Экспедиция оказалась триумфальной для Мутасима и его новой армии, неверные были убедительно повержены. Победу широко освещали и отразили даже в поэзии, включая длинную оду Абу Таммама, часто считавшуюся одним из шедевров нового, весьма вычурного стиля арабской поэзии, который вскоре стал модным при дворе.
Но не все новости были хорошими. Осада Амориона привела к выходу на поверхность кипящего недовольства военных. Похоже, коренной причиной явилось напряжение, возникшее между аристократами Хорасана, которые поддерживали Мамуна, и тюрками, выдвигаемыми Мутаснмом, которых первые считали не выше рабов. Утверждают, что некоторые из недовольных солдат говорили, что они скорее перейдут к византийцам, чем останутся под командованием «раба, сына шлюхи» вроде Ашинаса{460}.
Говорят, заговорщики планировали переворот, собираясь убить Мутасима и посадить на трон сына Мамуна — Аббаса. Согласно имеющимся источникам, конспираторы решили ударить, когда Мутасим находился в походе против Византии — видимо, надеясь успеть провернуть все в его отсутствие. Аббас тоже был участником заговора. Его торопили с действиями, когда армия двигалась через перевалы Тавра, но он проявил гибельную нерешительность, объяснив, что не хочет выступать, пока халиф не возьмет Аморион — может быть, чтобы его не обвинили в саботаже священной войны{461}.
****************
Список заданий:
1 – Переведите на английский язык предложение из отрывка о походе Мутасима: «Осада Амориона привела к выходу на поверхность кипящего недовольства военных».
2 – Кого, согласно отрывку о походе Мутасима, заговорщики собирались посадить на трон?
****************
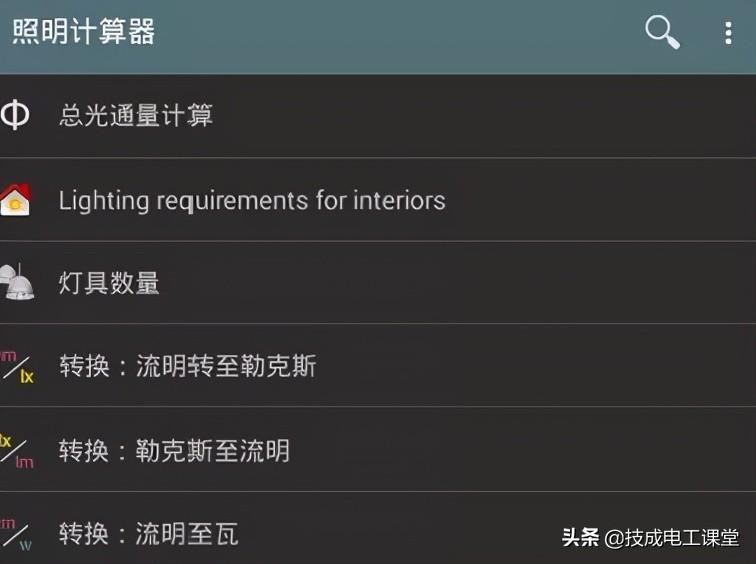Click the lm/lx conversion icon
756x564 pixels.
[x=16, y=366]

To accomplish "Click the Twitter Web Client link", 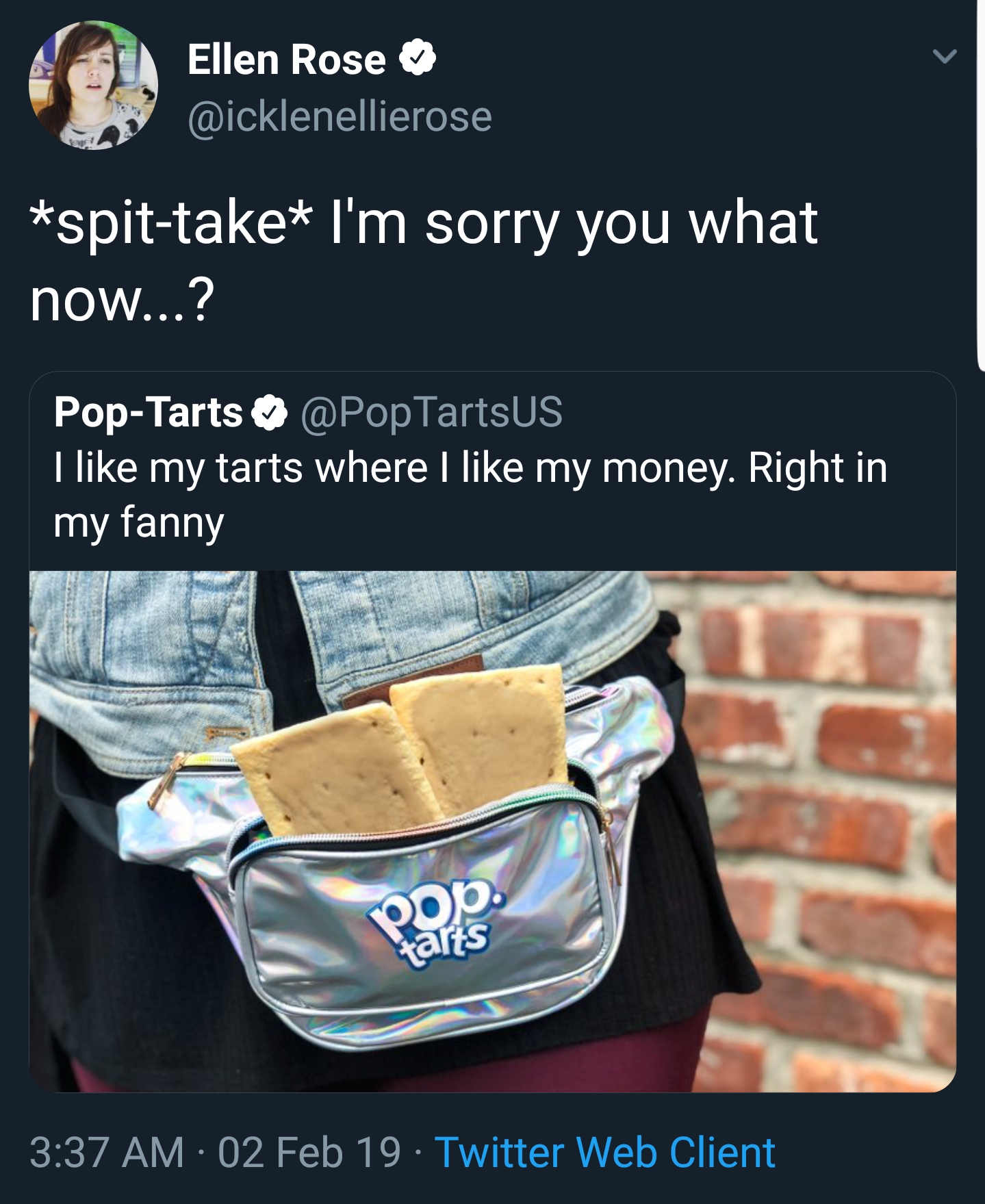I will (604, 1152).
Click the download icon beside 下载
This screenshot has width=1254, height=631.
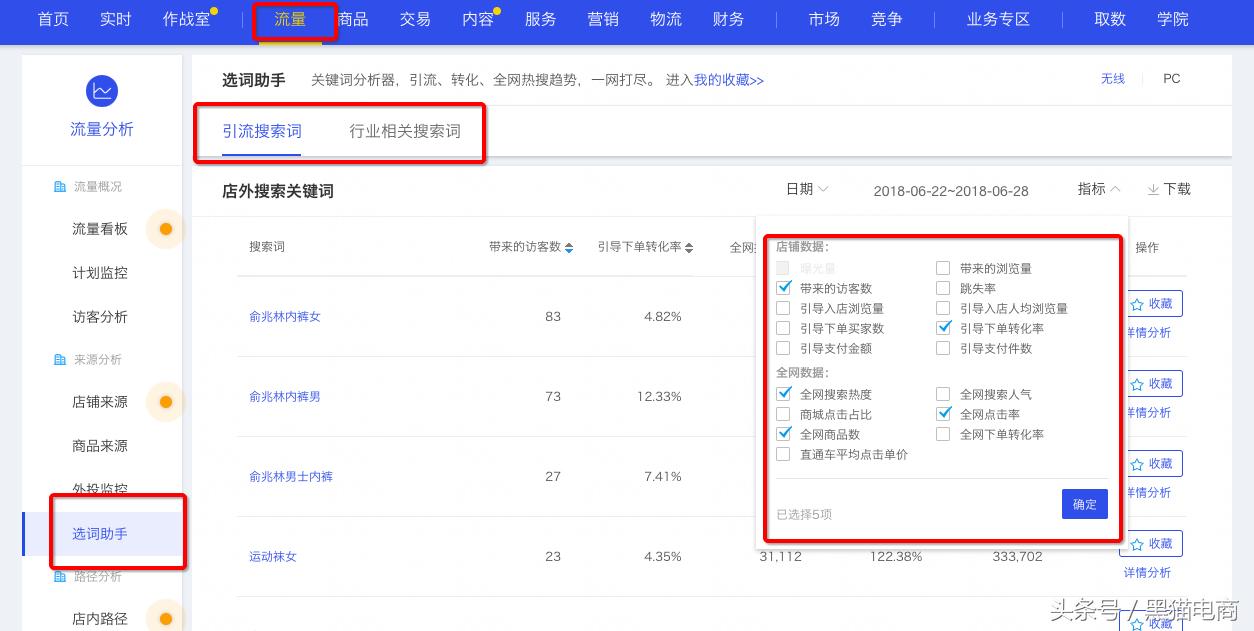(x=1154, y=190)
****************
Ответы к заданиям:
1 – The siege of Amorion brought the simmering discontent of the military to the surface.

2 – Аббаса, сына Мамуна.